Copy out the entries word for word, from the line containing "At what coordinates should I click to accomplish: Sort" through the line containing "click(154, 67)", both included.

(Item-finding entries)
^^^^^^^^

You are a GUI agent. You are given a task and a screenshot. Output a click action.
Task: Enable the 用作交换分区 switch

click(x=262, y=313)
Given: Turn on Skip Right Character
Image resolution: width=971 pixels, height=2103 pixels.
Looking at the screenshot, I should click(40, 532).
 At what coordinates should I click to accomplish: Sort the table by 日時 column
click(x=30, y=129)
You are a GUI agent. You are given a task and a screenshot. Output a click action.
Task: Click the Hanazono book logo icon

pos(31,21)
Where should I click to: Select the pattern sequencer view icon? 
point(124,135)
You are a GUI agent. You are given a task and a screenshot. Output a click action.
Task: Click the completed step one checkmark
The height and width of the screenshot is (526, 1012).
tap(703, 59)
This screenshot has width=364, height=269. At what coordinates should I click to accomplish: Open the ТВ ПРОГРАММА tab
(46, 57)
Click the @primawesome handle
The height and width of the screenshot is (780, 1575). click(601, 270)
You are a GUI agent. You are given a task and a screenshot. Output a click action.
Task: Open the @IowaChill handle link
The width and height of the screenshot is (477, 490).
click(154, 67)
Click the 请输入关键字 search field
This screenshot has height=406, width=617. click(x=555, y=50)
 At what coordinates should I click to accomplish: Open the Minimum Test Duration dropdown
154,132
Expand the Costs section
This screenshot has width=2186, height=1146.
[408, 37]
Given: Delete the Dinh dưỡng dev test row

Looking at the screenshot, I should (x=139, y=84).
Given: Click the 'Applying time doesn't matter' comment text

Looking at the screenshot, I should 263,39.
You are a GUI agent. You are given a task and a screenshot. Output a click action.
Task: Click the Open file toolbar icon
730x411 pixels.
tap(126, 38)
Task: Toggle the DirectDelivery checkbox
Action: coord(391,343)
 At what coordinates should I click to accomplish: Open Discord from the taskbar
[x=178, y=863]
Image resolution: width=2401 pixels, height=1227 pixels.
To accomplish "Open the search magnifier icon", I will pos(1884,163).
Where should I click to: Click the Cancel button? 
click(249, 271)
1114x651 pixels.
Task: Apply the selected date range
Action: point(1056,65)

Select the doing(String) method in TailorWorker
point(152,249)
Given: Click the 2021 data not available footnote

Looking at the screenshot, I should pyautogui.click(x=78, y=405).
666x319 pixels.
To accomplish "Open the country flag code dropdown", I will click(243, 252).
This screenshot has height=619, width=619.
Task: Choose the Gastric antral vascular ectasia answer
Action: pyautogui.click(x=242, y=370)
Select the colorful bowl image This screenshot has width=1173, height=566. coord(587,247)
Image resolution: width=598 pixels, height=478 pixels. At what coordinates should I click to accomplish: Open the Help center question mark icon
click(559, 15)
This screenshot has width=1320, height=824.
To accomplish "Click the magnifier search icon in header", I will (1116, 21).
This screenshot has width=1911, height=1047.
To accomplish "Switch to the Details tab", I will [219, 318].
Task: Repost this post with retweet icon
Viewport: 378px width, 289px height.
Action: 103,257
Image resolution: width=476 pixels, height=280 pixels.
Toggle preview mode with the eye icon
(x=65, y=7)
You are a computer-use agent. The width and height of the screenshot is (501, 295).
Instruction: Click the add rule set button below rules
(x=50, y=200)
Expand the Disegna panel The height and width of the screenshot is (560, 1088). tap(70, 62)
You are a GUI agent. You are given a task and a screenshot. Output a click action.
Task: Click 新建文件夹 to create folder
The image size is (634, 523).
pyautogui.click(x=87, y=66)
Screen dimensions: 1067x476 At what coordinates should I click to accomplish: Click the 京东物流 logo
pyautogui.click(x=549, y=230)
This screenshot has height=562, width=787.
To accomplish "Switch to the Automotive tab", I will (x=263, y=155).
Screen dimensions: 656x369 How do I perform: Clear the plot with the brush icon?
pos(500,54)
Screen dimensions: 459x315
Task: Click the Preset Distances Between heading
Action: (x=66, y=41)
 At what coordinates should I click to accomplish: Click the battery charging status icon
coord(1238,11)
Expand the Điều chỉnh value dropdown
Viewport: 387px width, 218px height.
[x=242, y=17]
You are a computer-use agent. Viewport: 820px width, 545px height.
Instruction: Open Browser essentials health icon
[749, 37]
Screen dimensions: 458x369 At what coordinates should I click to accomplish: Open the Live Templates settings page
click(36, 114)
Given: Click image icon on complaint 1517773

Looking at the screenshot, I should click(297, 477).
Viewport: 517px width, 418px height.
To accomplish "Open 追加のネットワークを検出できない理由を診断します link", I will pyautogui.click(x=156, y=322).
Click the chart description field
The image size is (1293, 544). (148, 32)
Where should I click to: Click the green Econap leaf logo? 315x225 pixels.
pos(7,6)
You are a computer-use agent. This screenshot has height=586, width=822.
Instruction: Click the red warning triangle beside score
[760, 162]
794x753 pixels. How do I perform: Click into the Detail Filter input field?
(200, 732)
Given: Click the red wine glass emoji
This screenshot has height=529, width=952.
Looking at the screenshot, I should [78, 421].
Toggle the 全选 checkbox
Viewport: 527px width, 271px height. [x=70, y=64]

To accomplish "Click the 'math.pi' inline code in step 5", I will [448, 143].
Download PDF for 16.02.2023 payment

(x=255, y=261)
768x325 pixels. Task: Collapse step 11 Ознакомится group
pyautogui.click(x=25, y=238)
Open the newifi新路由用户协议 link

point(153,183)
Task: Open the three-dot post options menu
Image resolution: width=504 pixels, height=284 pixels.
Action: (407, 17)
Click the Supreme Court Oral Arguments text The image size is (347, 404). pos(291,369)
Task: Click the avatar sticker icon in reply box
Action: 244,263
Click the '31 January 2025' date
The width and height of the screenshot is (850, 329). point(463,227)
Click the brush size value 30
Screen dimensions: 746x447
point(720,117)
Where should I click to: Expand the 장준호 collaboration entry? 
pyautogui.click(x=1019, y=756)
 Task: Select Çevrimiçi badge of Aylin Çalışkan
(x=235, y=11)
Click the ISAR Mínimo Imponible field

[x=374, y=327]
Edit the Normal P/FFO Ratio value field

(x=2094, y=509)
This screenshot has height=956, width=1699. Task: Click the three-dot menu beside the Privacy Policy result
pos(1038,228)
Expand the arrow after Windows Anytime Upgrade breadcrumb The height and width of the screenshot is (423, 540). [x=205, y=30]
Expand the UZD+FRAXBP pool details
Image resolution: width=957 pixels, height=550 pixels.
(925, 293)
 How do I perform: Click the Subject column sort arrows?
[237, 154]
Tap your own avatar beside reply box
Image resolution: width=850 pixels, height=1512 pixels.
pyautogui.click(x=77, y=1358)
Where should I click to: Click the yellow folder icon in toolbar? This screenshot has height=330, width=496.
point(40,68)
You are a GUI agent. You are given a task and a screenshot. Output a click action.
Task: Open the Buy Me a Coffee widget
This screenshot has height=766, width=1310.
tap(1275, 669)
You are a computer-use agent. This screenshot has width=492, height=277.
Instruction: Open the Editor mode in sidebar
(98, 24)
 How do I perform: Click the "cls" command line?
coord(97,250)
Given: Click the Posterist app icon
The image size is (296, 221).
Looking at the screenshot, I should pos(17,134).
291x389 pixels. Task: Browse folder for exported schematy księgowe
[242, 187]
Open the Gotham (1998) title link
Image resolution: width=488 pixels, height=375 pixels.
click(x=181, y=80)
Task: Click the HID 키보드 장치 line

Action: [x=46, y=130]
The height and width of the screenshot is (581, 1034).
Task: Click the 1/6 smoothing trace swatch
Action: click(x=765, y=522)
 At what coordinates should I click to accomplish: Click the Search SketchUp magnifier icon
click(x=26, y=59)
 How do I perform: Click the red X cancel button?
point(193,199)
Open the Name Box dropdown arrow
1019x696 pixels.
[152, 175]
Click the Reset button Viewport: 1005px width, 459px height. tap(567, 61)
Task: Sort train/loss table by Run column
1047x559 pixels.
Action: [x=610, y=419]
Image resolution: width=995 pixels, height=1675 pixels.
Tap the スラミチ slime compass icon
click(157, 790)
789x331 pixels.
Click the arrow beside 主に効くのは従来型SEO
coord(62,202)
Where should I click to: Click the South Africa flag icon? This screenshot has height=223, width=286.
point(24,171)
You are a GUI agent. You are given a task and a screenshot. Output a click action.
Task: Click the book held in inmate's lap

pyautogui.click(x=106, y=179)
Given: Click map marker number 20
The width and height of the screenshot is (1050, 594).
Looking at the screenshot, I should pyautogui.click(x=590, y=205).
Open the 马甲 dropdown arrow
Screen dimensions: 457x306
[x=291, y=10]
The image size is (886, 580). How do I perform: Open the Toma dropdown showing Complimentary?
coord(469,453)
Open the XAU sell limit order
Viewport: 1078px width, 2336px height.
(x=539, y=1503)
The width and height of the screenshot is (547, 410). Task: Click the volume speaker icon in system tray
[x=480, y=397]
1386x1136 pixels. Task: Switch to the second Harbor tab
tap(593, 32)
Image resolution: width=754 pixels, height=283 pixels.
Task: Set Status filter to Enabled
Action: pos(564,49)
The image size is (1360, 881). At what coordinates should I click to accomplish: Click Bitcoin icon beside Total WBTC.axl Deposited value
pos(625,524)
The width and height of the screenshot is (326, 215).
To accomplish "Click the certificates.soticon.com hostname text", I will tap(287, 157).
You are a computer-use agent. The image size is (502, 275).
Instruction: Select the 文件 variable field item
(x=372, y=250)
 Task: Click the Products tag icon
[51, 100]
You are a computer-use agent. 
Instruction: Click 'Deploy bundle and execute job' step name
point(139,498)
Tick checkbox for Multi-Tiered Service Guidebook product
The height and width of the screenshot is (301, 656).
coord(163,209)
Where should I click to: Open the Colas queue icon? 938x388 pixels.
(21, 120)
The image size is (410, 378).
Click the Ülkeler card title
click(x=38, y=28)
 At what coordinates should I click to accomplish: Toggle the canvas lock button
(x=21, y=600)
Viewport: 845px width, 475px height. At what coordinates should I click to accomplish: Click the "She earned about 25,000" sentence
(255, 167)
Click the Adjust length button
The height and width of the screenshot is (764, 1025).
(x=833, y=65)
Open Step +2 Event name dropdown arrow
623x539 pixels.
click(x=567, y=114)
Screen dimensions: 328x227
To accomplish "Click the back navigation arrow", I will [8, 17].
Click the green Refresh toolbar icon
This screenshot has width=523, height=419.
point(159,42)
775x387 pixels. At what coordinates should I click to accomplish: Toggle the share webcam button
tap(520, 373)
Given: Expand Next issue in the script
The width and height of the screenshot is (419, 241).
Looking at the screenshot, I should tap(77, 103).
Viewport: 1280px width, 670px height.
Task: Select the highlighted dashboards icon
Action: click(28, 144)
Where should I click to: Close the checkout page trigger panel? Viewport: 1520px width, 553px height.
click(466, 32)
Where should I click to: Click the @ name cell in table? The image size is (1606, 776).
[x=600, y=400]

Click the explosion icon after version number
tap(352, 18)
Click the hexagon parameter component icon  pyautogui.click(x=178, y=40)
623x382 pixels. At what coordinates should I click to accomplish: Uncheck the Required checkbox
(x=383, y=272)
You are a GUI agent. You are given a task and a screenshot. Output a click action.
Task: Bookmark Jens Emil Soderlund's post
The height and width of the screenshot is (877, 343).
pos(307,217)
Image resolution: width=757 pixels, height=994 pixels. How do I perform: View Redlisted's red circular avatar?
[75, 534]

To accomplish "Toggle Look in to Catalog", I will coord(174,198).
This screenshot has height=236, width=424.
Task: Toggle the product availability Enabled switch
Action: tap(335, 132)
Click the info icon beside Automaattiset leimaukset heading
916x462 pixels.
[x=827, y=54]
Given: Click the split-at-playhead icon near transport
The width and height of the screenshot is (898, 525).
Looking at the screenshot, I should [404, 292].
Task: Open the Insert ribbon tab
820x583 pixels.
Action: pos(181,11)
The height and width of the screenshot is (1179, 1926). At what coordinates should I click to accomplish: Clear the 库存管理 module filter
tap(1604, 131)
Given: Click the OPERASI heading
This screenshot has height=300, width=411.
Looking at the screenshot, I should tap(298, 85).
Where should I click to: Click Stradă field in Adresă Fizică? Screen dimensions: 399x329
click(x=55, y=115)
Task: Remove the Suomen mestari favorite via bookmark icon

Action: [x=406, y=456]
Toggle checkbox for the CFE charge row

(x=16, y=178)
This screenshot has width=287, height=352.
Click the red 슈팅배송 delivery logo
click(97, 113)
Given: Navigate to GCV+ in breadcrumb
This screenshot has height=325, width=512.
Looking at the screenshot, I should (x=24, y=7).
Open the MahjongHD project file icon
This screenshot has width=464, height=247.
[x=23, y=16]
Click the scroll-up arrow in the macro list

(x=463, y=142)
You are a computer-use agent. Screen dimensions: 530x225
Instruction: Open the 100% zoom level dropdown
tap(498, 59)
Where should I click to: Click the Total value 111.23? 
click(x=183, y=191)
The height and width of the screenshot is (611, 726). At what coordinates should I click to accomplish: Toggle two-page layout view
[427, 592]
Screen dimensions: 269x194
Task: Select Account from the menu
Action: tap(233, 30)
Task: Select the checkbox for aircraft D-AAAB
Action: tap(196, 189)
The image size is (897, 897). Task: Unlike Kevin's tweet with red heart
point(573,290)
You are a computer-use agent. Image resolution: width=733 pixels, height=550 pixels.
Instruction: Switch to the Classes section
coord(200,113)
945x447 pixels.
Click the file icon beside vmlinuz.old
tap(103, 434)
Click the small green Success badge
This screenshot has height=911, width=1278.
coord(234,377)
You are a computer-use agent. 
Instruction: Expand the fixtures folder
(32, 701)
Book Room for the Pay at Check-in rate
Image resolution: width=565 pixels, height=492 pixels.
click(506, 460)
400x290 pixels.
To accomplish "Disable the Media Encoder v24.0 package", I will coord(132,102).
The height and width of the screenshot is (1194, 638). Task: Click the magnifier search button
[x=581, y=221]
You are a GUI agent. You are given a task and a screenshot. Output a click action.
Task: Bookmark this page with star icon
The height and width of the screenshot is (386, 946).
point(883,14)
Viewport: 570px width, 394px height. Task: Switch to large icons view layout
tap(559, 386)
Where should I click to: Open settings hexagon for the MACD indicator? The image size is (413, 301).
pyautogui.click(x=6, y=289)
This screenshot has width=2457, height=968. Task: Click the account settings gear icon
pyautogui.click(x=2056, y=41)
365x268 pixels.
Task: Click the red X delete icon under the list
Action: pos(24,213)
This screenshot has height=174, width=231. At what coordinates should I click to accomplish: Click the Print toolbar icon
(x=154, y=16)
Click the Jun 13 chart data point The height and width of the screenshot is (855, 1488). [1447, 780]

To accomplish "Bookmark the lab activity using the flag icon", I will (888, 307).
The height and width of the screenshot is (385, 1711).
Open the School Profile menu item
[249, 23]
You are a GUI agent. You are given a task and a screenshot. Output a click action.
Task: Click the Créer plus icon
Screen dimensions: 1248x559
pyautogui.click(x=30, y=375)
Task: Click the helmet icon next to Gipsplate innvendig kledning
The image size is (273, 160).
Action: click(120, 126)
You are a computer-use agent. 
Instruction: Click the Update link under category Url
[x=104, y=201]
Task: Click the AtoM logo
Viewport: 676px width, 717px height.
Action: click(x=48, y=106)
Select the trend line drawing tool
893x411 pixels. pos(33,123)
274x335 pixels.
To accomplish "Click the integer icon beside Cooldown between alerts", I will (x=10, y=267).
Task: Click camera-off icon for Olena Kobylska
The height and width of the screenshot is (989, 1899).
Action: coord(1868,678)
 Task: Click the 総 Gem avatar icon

^^^^^^^^

Expected answer —
 At what coordinates should I click to accomplish: Sort the table by 日時 column
click(x=30, y=129)
You are a GUI agent. You are given a task and a screenshot. Output a click action.
Task: Click the Hanazono book logo icon

pos(31,21)
Where should I click to: Select the pattern sequencer view icon? 
point(124,135)
You are a GUI agent. You are given a task and a screenshot. Output a click action.
Task: Click the completed step one checkmark
The height and width of the screenshot is (526, 1012).
tap(703, 59)
This screenshot has width=364, height=269. At what coordinates should I click to accomplish: Open the ТВ ПРОГРАММА tab
(46, 57)
Click the @primawesome handle
The height and width of the screenshot is (780, 1575). click(601, 270)
You are a GUI agent. You are given a task and a screenshot. Output a click action.
Task: Open the @IowaChill handle link
The width and height of the screenshot is (477, 490).
click(154, 67)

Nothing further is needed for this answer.